La musique y est un personnage en soi, peut-être même le principal, tant elle se love avec perfection dans toutes les intrigues, avec un rythme parfois tordu, épousant l'accélération du récit ou le dévoilement des sentiments, comme si un orchestre l’avait composée après-coup, en regardant les épisodes. Si l’on met de côté le chien Ein et Ed, petite pirate informatique pleine de joie et de folie, notre équipage est composé de bounty hunters traînant leur blues et leur mélancolie, dont les différentes missions permettront d’évoquer quelques souvenirs épars de leur passé meurtri, sans passer systématiquement par le flash-back.

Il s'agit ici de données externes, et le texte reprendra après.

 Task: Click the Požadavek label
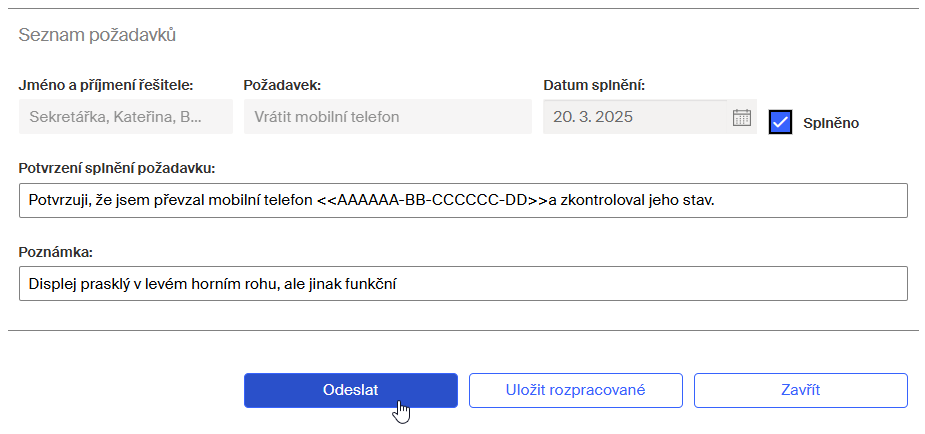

C’est la grande force du show, le caractère mystérieux de ses héros mutiques (Spike Spiegel, Jet Black, Faye Valentine) qui arrivent toutefois à nous émouvoir et se faire aimer. Le poids du passé pèse lourdement sur leurs épaules, et qu'ils essaient de s'en rappeler, de l'oublier ou de vivre avec, ils sont incapables de s'en libérer. C'est toute la matière de cette série, belle, poétique et weird. Aucune justification à attendre ici lors de scènes dialoguées et sur-explicatives. On découvrira leurs failles et leurs fêlures intérieures au fur et à mesure des épisodes, subrepticement, sans jamais exprimer les choses clairement, les remords, les regrets, les souvenirs, laissant la place à l’imagination du spectateur.

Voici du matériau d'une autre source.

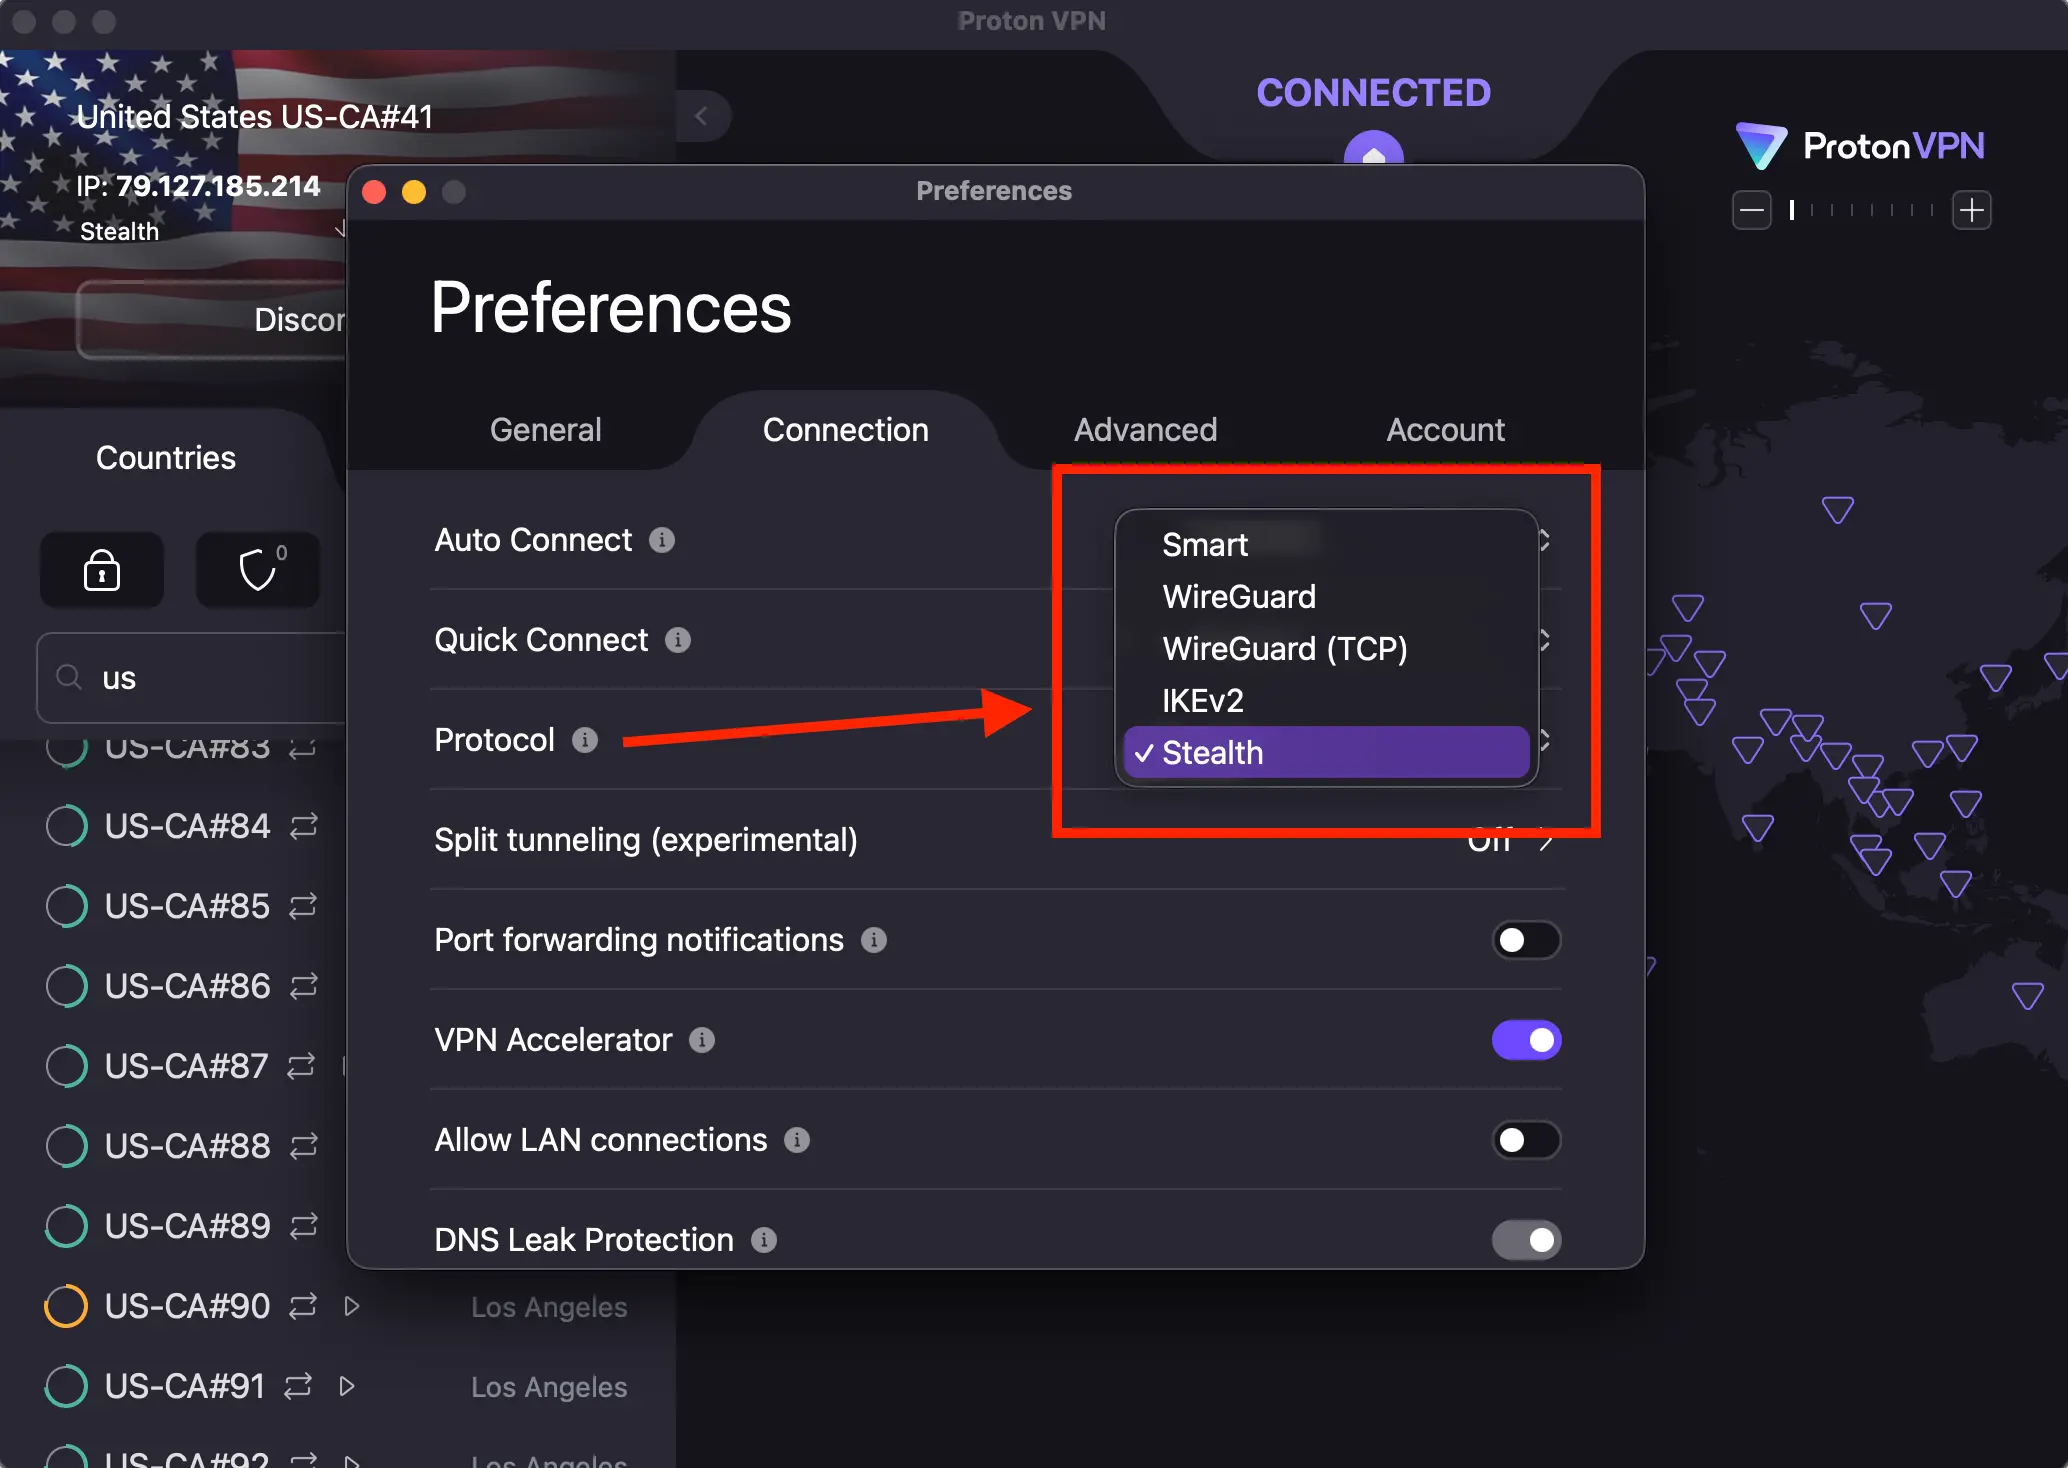The width and height of the screenshot is (2068, 1468).
Task: Enable Port forwarding notifications
Action: [x=1525, y=940]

Cette force est néanmoins aussi la faiblesse de Cowboy Bebop. Malgré le dévoilement progressif de l'intériorité des personnages, on peut regretter l'absence d'une trame narrative globale qui forcerait à binge-watcher la série et nous tiendrait en haleine. Si la série est passionnante à regarder, c’est pour découvrir ses personnages, et non par intérêt réel pour ses intrigues indépendantes les unes des autres, au caractère fort alambiqué, parfois même de trop que pour capter toute notre attention. Il faut aussi aimer ce genre d'aventures où des héros naviguent dans l’espace via des portails. Tandis qu'ils louvoient dans leurs vaisseaux entre des météorites tournant autour de notre planète, on a la sensation qu’ils s’en sortiront à la fin de tous les épisodes, un peu "à la James Bond", parfois avec des égratignures mais toujours vivants.

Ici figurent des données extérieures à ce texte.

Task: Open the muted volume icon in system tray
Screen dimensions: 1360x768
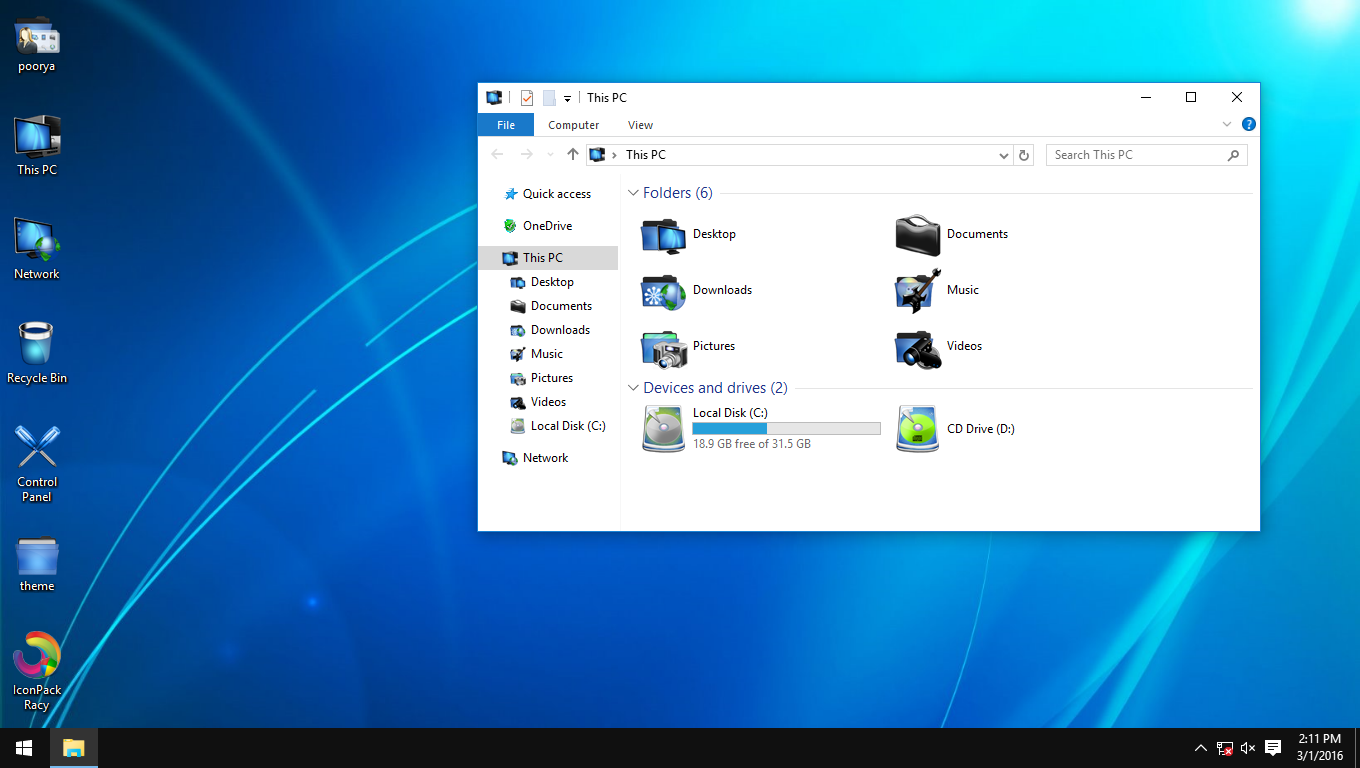Action: pos(1247,747)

Paradoxalement, les épisodes les plus beaux et les plus poignants sont d’ailleurs ceux qui se passent sur le sol (Pierrot le fou, Ballad of Fallen Angels, The Real Folk Blues), quasiment muets, lors desquels les règlements de compte deviennent opératiques, à la Sergio Leone. La mélancolie de Spike, son mal de vivre, s’exprime alors par la musique, l’esthétique soigneusement composée de chaque plan, souvent fixe, avec peu de mouvements de caméra, les visages, les yeux cloués au sol, les cigarettes jetées par terre dans les rigoles des trottoirs sales et de ruelles sombres. Lors de ces moments-là, Cowboy Bebop quitte notre galaxie pour atteindre un niveau d’émotion cosmique.